Выбрать главу

12

 Гэвин

Плейлист: "Animal", Neon Trees

Боль для меня так же знакома, как втягивание воздуха в легкие, как открытие глаз, когда солнце выходит за горизонт. Что далеко не знакомо, что отсутствовало в моей жизни так долго, что я забыл его форму, его текстуру, дразнящую мои чувства, так это удовольствие.

Впервые за слишком долгое время удовольствие - это перчатка, обернутая вокруг кулака моей боли. Оно в моих руках, прижатых к теплой, гладкой коже. В моем лице, утопающем в мягкости солнечного света, в аромате морского бриза, целующего мою кожу. В каждом дюйме меня, твердом, горячем, ноющем там, где я прижимаюсь к твердому, плотному дому.

Боже, как давно это было. Так давно я не чувствовал ничего, кроме боли.

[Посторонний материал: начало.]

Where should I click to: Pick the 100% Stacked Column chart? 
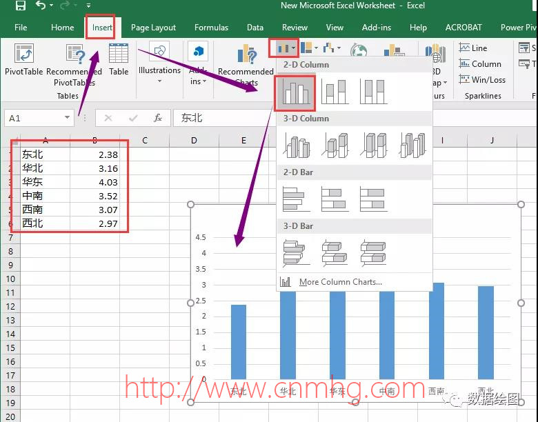[x=373, y=92]

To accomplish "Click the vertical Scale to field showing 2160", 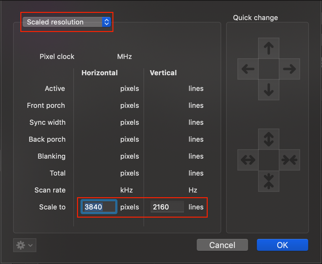I will click(167, 207).
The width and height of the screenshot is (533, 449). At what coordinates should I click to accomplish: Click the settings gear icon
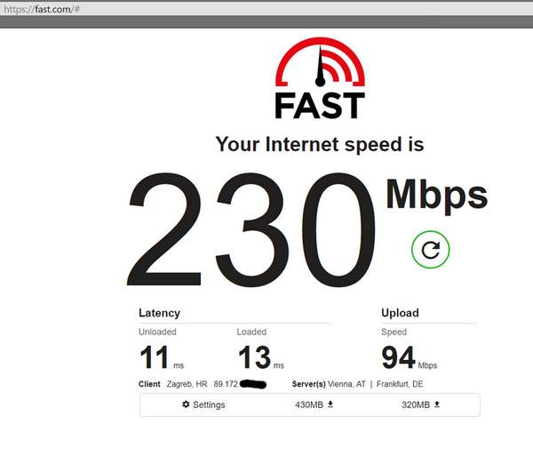pyautogui.click(x=186, y=404)
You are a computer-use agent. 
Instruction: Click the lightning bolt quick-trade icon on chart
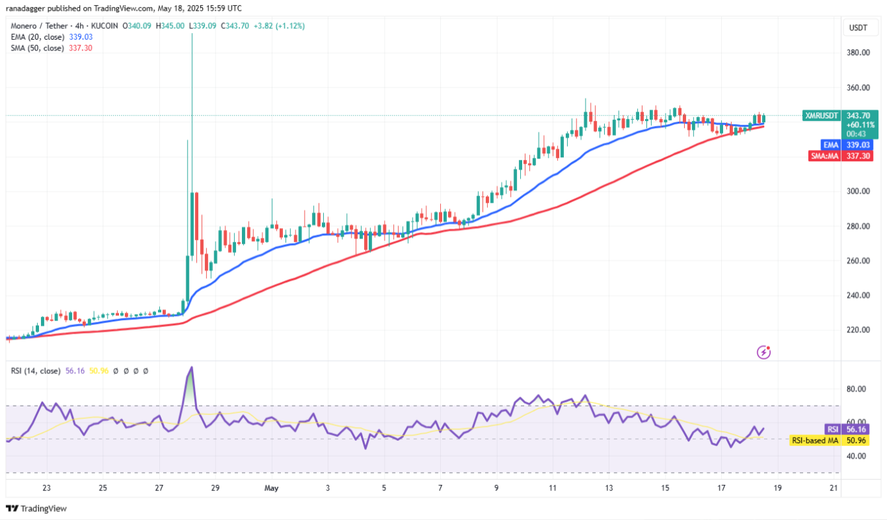tap(765, 352)
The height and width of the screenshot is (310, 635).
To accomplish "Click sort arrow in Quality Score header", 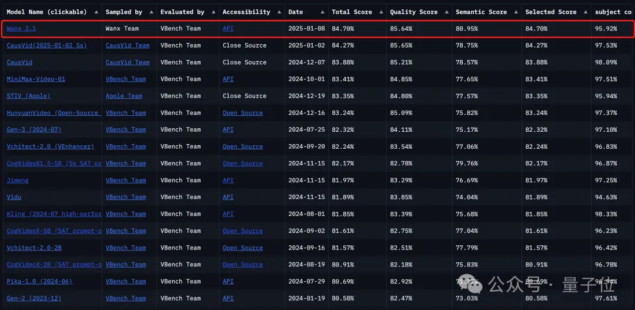I will point(447,12).
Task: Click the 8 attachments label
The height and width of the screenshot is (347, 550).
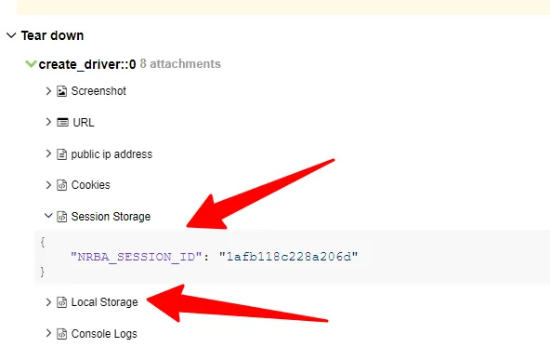Action: (180, 63)
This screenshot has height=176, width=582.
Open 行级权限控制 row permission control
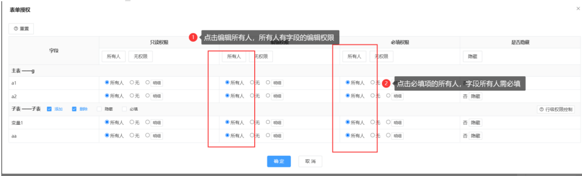[556, 109]
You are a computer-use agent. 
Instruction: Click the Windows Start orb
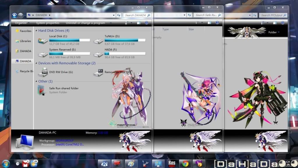[x=5, y=164]
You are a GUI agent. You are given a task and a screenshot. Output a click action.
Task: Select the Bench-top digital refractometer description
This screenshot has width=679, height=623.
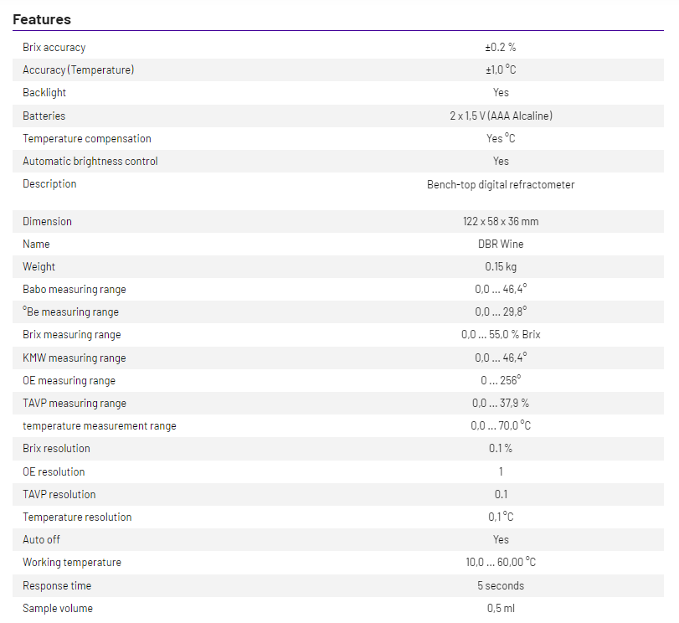pos(501,184)

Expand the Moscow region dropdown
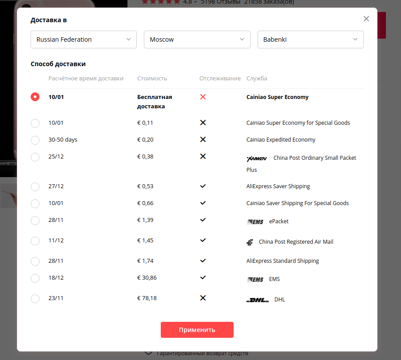pos(197,40)
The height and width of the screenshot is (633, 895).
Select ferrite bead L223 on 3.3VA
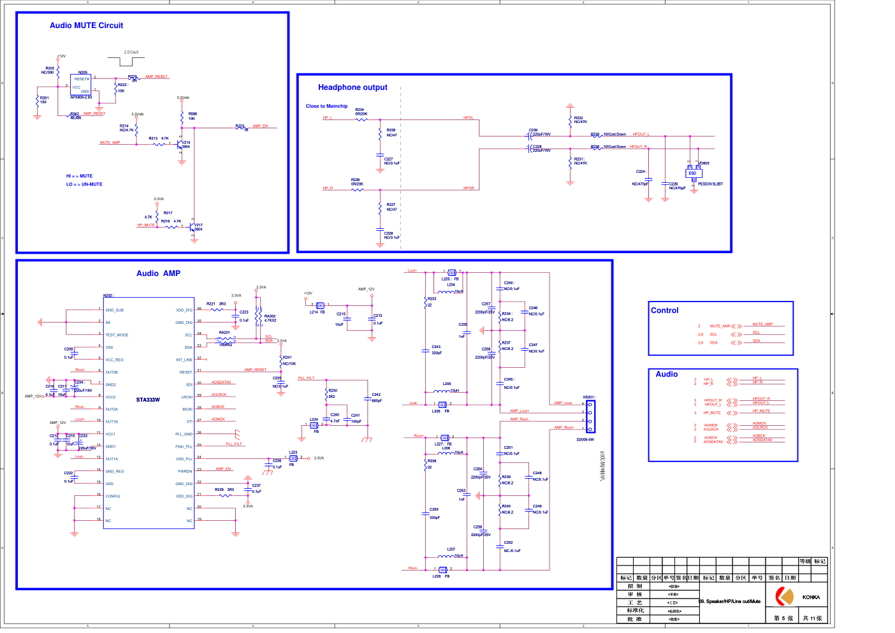point(293,458)
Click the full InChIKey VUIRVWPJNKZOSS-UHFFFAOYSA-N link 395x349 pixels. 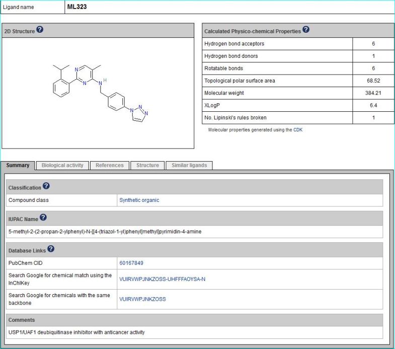[x=162, y=278]
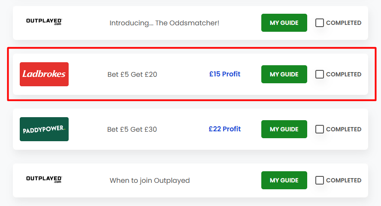Select 'Bet £5 Get £20' offer text

tap(132, 74)
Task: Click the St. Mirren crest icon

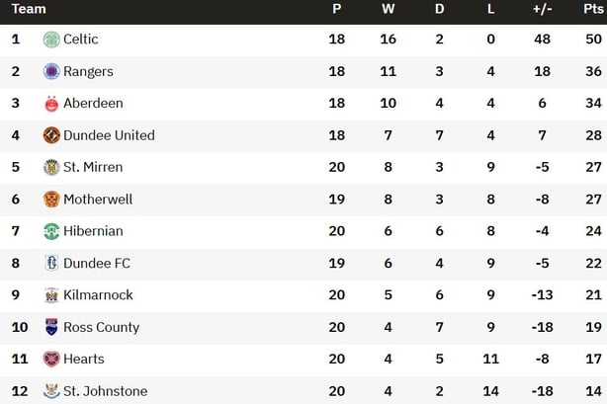Action: point(51,167)
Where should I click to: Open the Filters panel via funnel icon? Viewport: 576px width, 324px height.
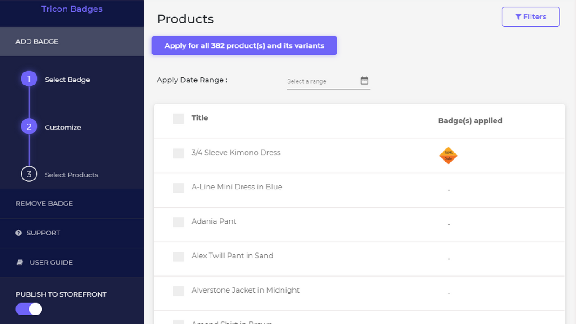coord(531,17)
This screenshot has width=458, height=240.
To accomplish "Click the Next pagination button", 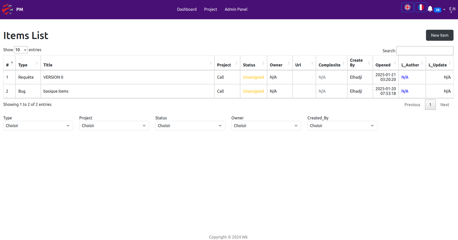I will click(445, 105).
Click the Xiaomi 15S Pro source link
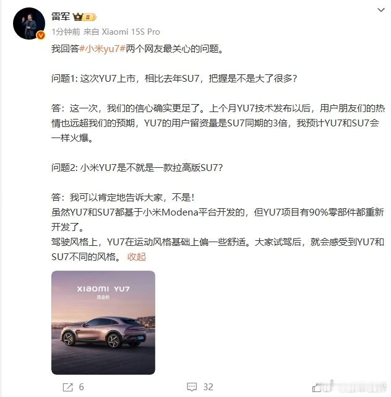This screenshot has height=397, width=391. tap(131, 32)
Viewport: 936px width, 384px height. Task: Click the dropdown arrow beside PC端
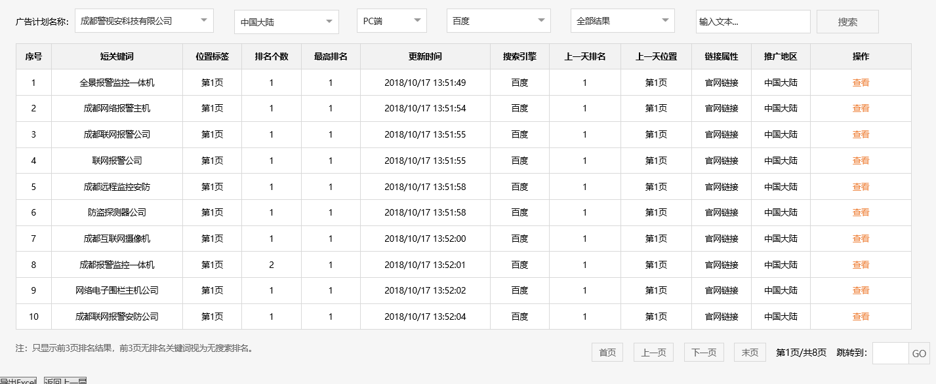point(418,20)
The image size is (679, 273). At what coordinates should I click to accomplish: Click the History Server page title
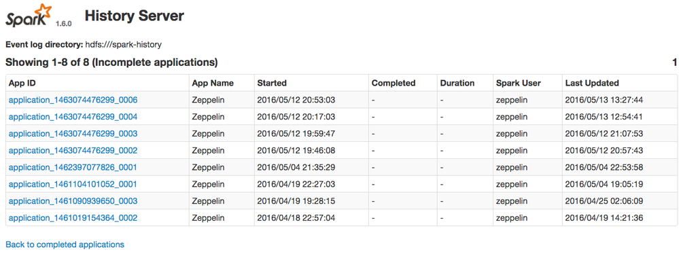(134, 15)
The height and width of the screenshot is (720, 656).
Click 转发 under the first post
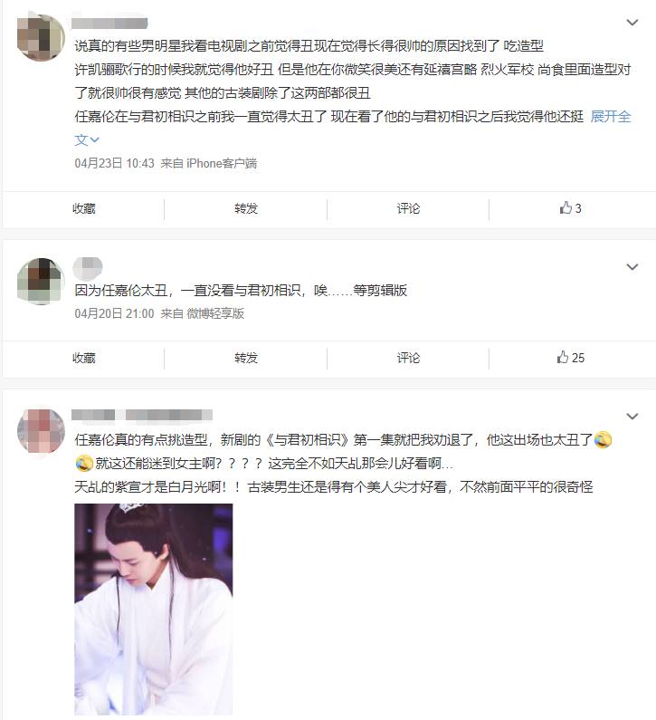246,208
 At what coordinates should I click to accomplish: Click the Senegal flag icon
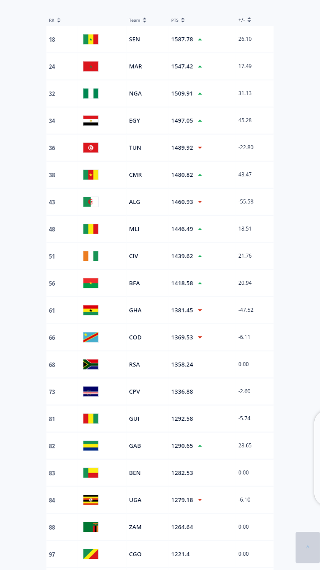(91, 39)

Грызущая в суставах, кричащая в мышцах, нескончаемое эхо в моих костях. На глаза наворачиваются слезы, когда удовольствие заливает каждый уголок меня, потоком горячего солнечного света, который оттаивает ледяной край моей боли, смягчает пульсацию сырых нервов, которые скребут мои чувства каждый день, пока я не падаю от изнеможения ночью.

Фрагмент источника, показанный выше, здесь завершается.